How to prepare fried chicken
Once you’ve marinated the chicken, it’s time to coat it in seasoned flour.
The seasoning mix is similar to that of the buttermilk, with a few tweaks. The main one is the addition of baking powder. Using baking powder in fried chicken is another crucial ingredient in getting a crispy coating. When the baking powder hits the hot oil it creates lots of tiny air bubbles, which in turn creates an airy and crispy batter.
What is the best flour to use to fry chicken?
You’ll want to use plain/all purpose flour. Some recipes suggest the addition of cornflour, but I don’t think it’s needed here. Because you’ve got the baking powder, it works great with the flour to make a nice and crispy coating. Nothing else needed (apart from the seasoning – of course).
To dredge the chicken just shake off some of the marinade, then coat in the seasoned flour. Really make sure you rub the flour into every part of the chicken so absolutely none of the flesh is showing. It’s too often I see people roll the chicken in the dry rub a couple of times and be done with it. Really make sure you get in every crevice.
How to coat chicken in flour (quick summary)
- Add seasoning to flour and mix. I find this easiest in a small tray, but you could also use a bowl.
- Shake some of the buttermilk off the chicken and one by one coat in the dry seasoning. Really get as much flour in every part of the chicken.
- Give the chicken a little shake.
- Place on a tray ready to deep fry.
Deep Fried Chicken
Of course, to get truly crispy chicken, it’s got to be deep fried.
What oil to use for deep frying?
You want to use an oil with a high smoking point, which essentially means it can go to high temperatures without turning into smoke. You also want a neutral flavoured oil. We’ve already injected enough flavour into the chicken, so no need for a flavoured oil too. For this reason I use vegetable or sunflower oil.
What temperature to deep fry chicken?
You want to get the oil to about 350F/175C. When you drop in the chicken it will drop to about 320F/160C, and that’s fine. To maintain that heat a medium flame should be fine. If it becomes too hot simply pour in some oil to lower the temperature.
How long to deep fry chicken?
Anywhere between 10-15mins, depending on the cut of chicken. I.e wings will probably cook quicker than drumsticks. The crust should be deep golden and the inside white and piping hot. Work in batches of 3 (4 max) pieces at a time.
What is the safe internal temperature for chicken?
According to foodsafety.gov the safe internal temp of cooked chicken is 165F/75C. Do take into consideration it continues cooking slightly when removed from the oil.
How do you tell if fried chicken is done without a thermometer?

RECORDED INFORMATION ->
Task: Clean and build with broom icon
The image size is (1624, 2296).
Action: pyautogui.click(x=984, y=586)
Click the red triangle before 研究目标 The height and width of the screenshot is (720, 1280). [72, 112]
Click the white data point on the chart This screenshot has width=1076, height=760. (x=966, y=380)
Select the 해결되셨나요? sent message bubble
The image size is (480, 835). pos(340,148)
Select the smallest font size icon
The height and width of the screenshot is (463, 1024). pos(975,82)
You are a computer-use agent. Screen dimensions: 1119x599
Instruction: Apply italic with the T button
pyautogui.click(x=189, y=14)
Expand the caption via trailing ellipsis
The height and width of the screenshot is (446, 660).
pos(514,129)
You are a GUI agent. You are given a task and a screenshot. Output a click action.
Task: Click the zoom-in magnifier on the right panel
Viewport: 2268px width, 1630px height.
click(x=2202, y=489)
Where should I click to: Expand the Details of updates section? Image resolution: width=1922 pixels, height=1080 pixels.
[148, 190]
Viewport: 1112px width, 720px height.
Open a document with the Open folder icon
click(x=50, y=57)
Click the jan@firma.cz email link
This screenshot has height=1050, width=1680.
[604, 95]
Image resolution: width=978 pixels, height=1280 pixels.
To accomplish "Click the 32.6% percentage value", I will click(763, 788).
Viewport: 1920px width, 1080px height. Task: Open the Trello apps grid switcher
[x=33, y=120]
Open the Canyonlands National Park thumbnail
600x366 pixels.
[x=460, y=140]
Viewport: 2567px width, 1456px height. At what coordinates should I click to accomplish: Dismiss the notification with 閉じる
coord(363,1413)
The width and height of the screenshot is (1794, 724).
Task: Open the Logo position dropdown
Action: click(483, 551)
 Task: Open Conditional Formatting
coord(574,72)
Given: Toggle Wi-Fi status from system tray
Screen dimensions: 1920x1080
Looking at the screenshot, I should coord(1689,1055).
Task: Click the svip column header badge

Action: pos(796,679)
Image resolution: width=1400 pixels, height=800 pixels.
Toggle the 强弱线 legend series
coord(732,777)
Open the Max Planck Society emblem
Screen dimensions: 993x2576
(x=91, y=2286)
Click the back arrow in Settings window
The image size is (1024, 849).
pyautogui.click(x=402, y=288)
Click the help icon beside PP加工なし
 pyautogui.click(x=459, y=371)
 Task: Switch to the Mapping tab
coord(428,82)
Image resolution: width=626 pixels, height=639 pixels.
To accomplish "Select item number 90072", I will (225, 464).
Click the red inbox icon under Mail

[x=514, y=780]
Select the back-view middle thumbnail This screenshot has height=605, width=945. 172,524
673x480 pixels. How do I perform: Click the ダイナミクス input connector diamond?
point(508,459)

DIRECTIONS ->
• A. Can you output the part of the fried chicken recipe that opens with the words containing "How to prepare" and closes with "to fry chicken?", keeping every word unchanged?
• B. Could you write the next part of the fried chicken recipe, carrying on after its last line?
You won't need the records for any of this.

SOLVED PROBLEMS ->
• A.
How to prepare fried chicken
Once you’ve marinated the chicken, it’s time to coat it in seasoned flour.
The seasoning mix is similar to that of the buttermilk, with a few tweaks. The main one is the addition of baking powder. Using baking powder in fried chicken is another crucial ingredient in getting a crispy coating. When the baking powder hits the hot oil it creates lots of tiny air bubbles, which in turn creates an airy and crispy batter.
What is the best flour to use to fry chicken?

• B.
The chicken is done when the batter is golden and the inside is white (no pink insight) with the juices running clear.
How to serve fried chicken
Once you’ve fried the chicken, place it on a wire rack to rest with paper towels underneath. I don’t recommend placing straight on to paper towels, this will cause the outside to steam and become soggy (not what you want after all the hard work!) From there, give the chicken a final sprinkle of salt to draw out the last bit of moisture from the batter for extra crispiness.
Sauce for fried chicken
Sides for fried chicken
If you’re looking for more fried chicken recipes then check these beauties out too:
Delicious Fried Chicken Recipes
- Popcorn Chicken
- Spicy Chicken Tenders (or Nashville Chicken Tenders)
- Crispy Chicken Burger
- Crispy Chicken Wraps
How to make Buttermilk Fried Chicken (Full Recipe & Video)
Buttermilk Fried Chicken
Equipment:
- Deep Pot & Tongs (for deep frying)
- Large Mixing Bowl & Cling Film (for marinating)
- Curved Tray or Large Flat Bowl (for dredging chicken)
- Sharp Knife & Chopping Board (if dicing up whole chicken)
- Kitchen Thermometer
- Cooling Rack & Paper Towels
Ingredients (check list):
- 3.3lb / 1.5kg Whole Chicken, divided (or individual bone in skin on pieces - see notes)
- 4 cups / 1litre Vegetable Oil, or as needed for deep frying (see notes)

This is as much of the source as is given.